◆ Görevler ◆
1. Anaokulu öğretmenleri üzerine yazılan alıntıya göre aşağıdaki ifadeler doğru mu? Her biri için evet ya da hayır deyin ve kararı belirleyen sözleri alıntıdan aynen aktarın.
(a) Alıntıda, eskiden çocukların anaokuluna 6 yaşında gönderildiği söyleniyor.
(b) Alıntıda yazan kişi bir çocuğu olduğunu belirtiyor.
(c) Alıntıda çocukları çok sayıda aktiviteye göndermek mantıklı bulunuyor.
2. Anaokulu öğretmenleri üzerine yazılan alıntıyı iki cümleyle özetleyin.
3. Anaokulu öğretmenleri üzerine yazılan alıntıyı, son cümlesinden sonra kaldığı yerden devam ettirin.
── Seçilen Alıntı ──
Buna benzer şeyler yazacaktım siz benden önce muhtemelen benden daha iyi açıklamışsınız. Ben bir kaç şey sormak istiyorum genele. Anaokuluna kaç yaşında gönderiliyor çocuklar. Bizim zamanımızda 6 yaşındaydı. O zamanlar çocuk daha bir bilinçli oluyor ve belki öğretmenlere çok şey düşmüyor ama 3-4 yaş çok küçük. El insaf diyorum.
Ayrıca benim gözümde çocuğunu çişli pijama ile okula gönderen anne ile çocukların çişli ya da terli pijama ile oturmasına müsade eden öğretmen birdir. Hadi biri eğitimsiz cahil anne olsun. Diğeri bir de üniversite bitirmiş belli görgü ve eğitim sahibi olduğunu düşünmek istediğim insanlar.
Ayrıca dans olsun piyano olsun çocukları milyon tane aktiviteye yollamak bana da mantıklı gelmiyor ama bu aktivitelerin erken yaşta başlaması gerektiğini bilmeyen hocaların olduğunu bilmek ürkütücü.

Son olarak çocuğum yok ama geleceğe dair endişem iki kat arttı. Bütün öğretmenler kendini John Keating sanıyor. Türk eğitim sistemini bilmesek kandırabileceksiniz mutemelen. Bütün öğretmenler bahsettiğiniz standarlarda mezun olmuyor malesef. (Bu bütün meslek grupları için geçerli) Bazı şeyler insanın içinde olmazsa kendini geliştirmezse olmaz. Bir insan 3-4 yaşındaki terli çocuğun üstüne değiştirmeden o günü bitirebilecek duygusal birikimdeyse (görev tanımında yoktur, zorunda değildir ama bunu yapmamak ayrı bir şey)o kutsal mesleğe yakışmıyordur bence. (Bu durumda üstünü değiştirecek kimsenin olmadığını varsayıyorum)


36 aydan itibaren alınailiyor diye biliyorum, bizim okulda vardı böyle ufacık çocuklar.
Ayrıca merak etmeyin hiç bir öğretmen çişli pijama ile çocuğu oturtmaz ama yemek yemiyor diye bir anne gibi başına oturup o çocuğa kaşık kaşık da yedirmek durumunda değildir. Bence burada herkesin anlatmaya çalıştığı bu.
───
── Sağlanan Veriler ──
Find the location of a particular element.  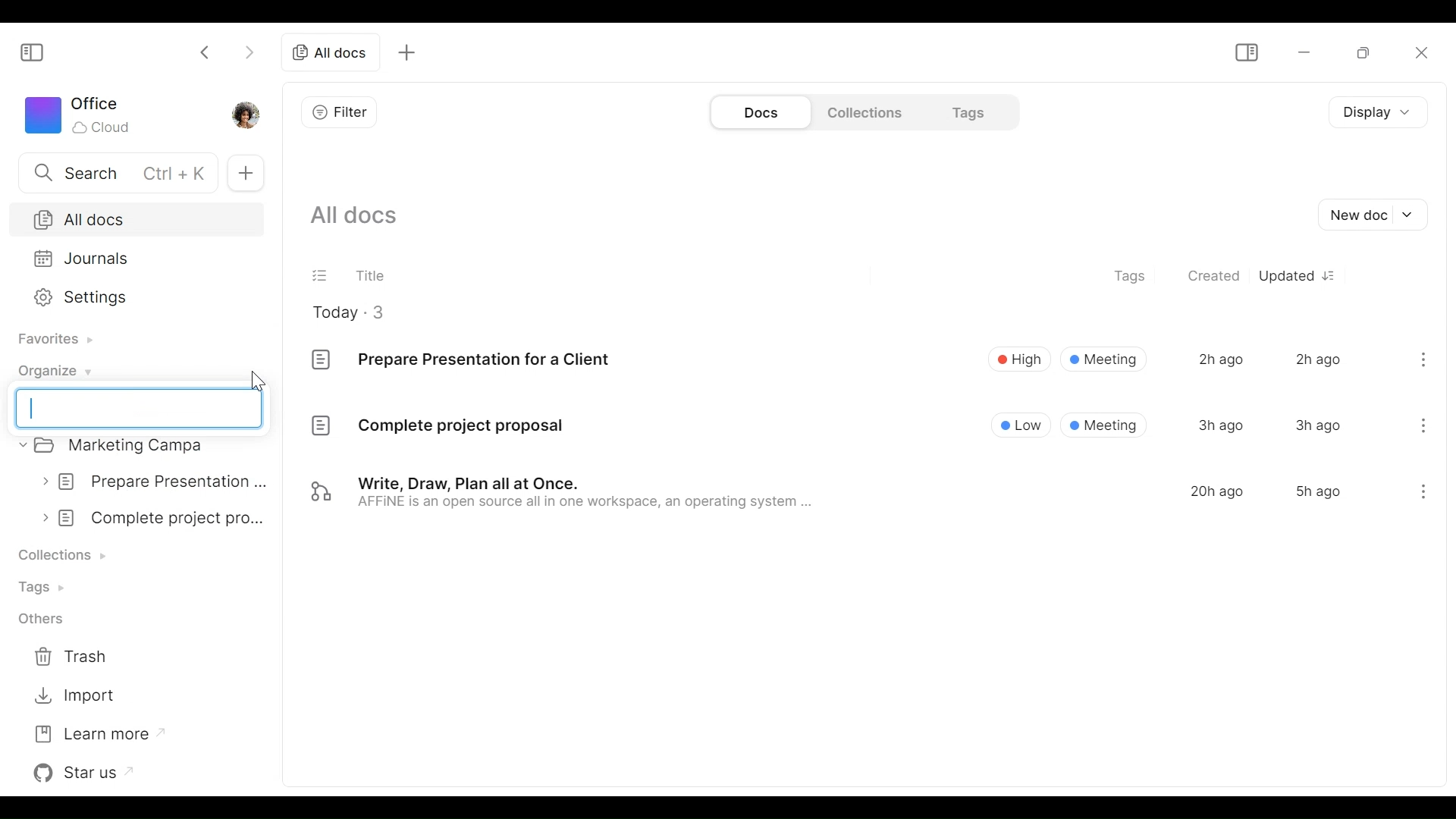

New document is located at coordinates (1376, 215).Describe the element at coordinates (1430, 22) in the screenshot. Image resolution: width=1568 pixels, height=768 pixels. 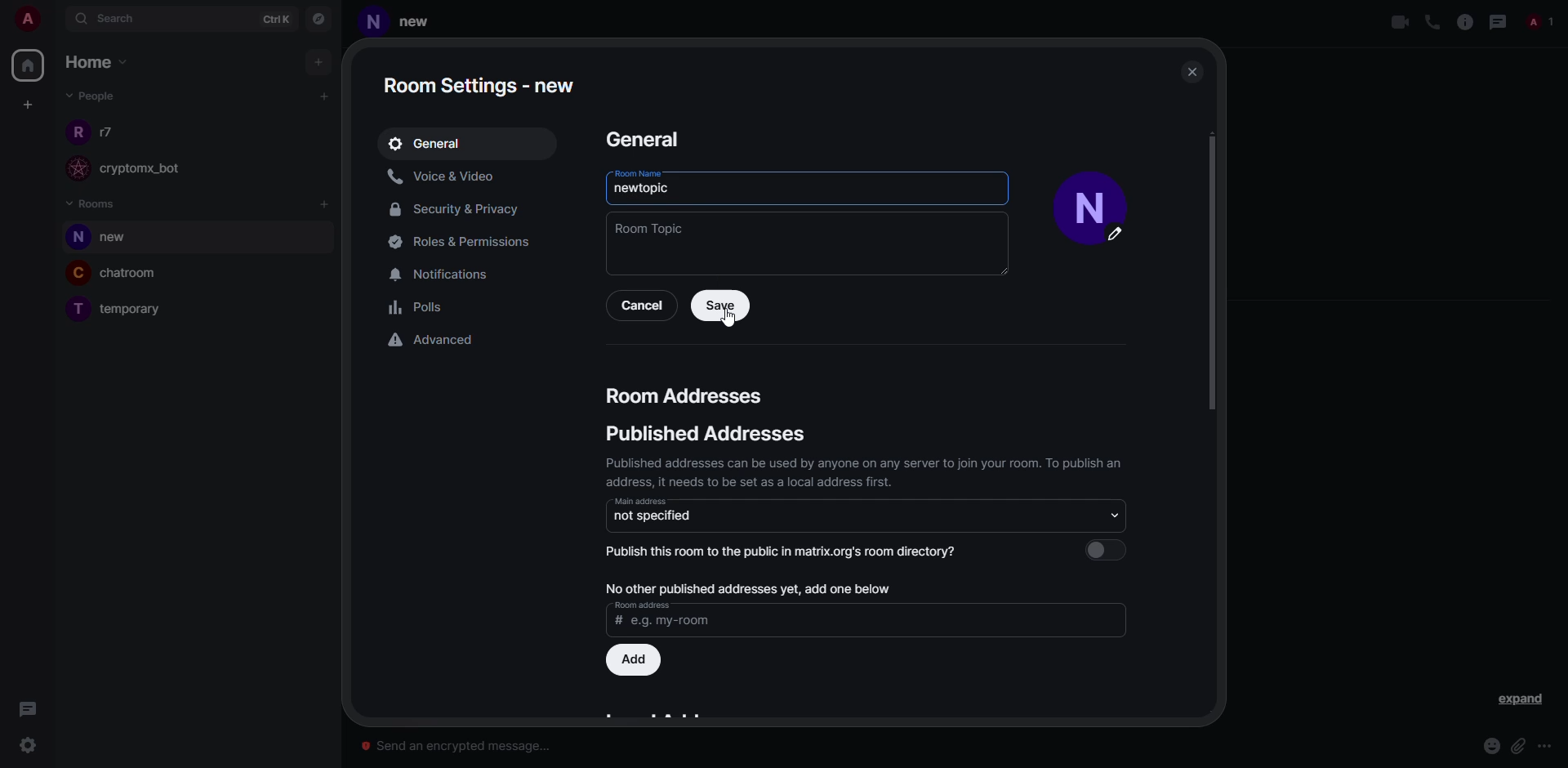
───
◆ Görev Yanıtları ◆
1.
(a) Evet: "Bizim zamanımızda 6 yaşındaydı."
(b) Hayır: "Son olarak çocuğum yok ama geleceğe dair endişem iki kat arttı."
(c) Hayır: "Ayrıca dans olsun piyano olsun çocukları milyon tane aktiviteye yollamak bana da mantıklı gelmiyor"

2. Alıntıda bir kişi 3-4 yaşın anaokulu için çok küçük olduğunu söylüyor ve çocukların çişli ya da terli pijamayla oturmasına izin veren öğretmeni, çocuğunu çişli pijamayla okula gönderen anneyle bir tutuyor. Ardından gelen yazıda 36 aydan itibaren çocuk alındığı, hiçbir öğretmenin çocuğu çişli pijamayla oturtmayacağı, ancak yemek yemeyen çocuğa kaşık kaşık yedirmek durumunda olmadığı belirtiliyor.

3.
-------

Bence bir yerlerde çok yanlış yapıyorsunuz, birileri güya kutsal denilen öğretmenlere üzeri kapalı hakaret ediyor, birileri de buna çanak tutup alkışlıyor. Ben gerçekten acıyorum bazen emeklerime. Özeldeki öğretmen klimalı, projeksiyonlu sınıfında dersini anlatırken ben sınıfların sobasını yakmak için odun kırarken üşüyen parmaklarıma, kar yağınca etrafın ıssızlaşması ve köpeklerin türemesi yüzünden kendimiz dahi korktuğumuz halde çocukları evlerine teslim ettiğimiz günlere, çocukların tuvaletlerini ne kadar tiksinsem de temizlediğim zamanlara, öğle aramdan feragat edip verdiğim derslere, sağdan soldan dilenip topladığım yardımlara üzülüyorum.

Ve birileri de çıkmış "iyi ki devlet okuluna değil de özel okula göndermişim" diyebiliyorsa biz ne için, kim için emek veriyoruz acaba? Değerimiz, yerimiz nedir, yapılan genellemenin neresindeyiz...
 
36 aydan itibaren alınailiyor diye biliyorum, bizim okulda vardı böyle ufacık çocuklar.
Ayrıca merak etmeyin hiç bir öğretmen çişli pijama ile çocuğu oturtmaz ama yemek yemiyor diye bir anne gibi başına oturup o çocuğa kaşık kaşık da yedirmek durumunda değildir. Bence burada herkesin anlatmaya çalıştığı bu.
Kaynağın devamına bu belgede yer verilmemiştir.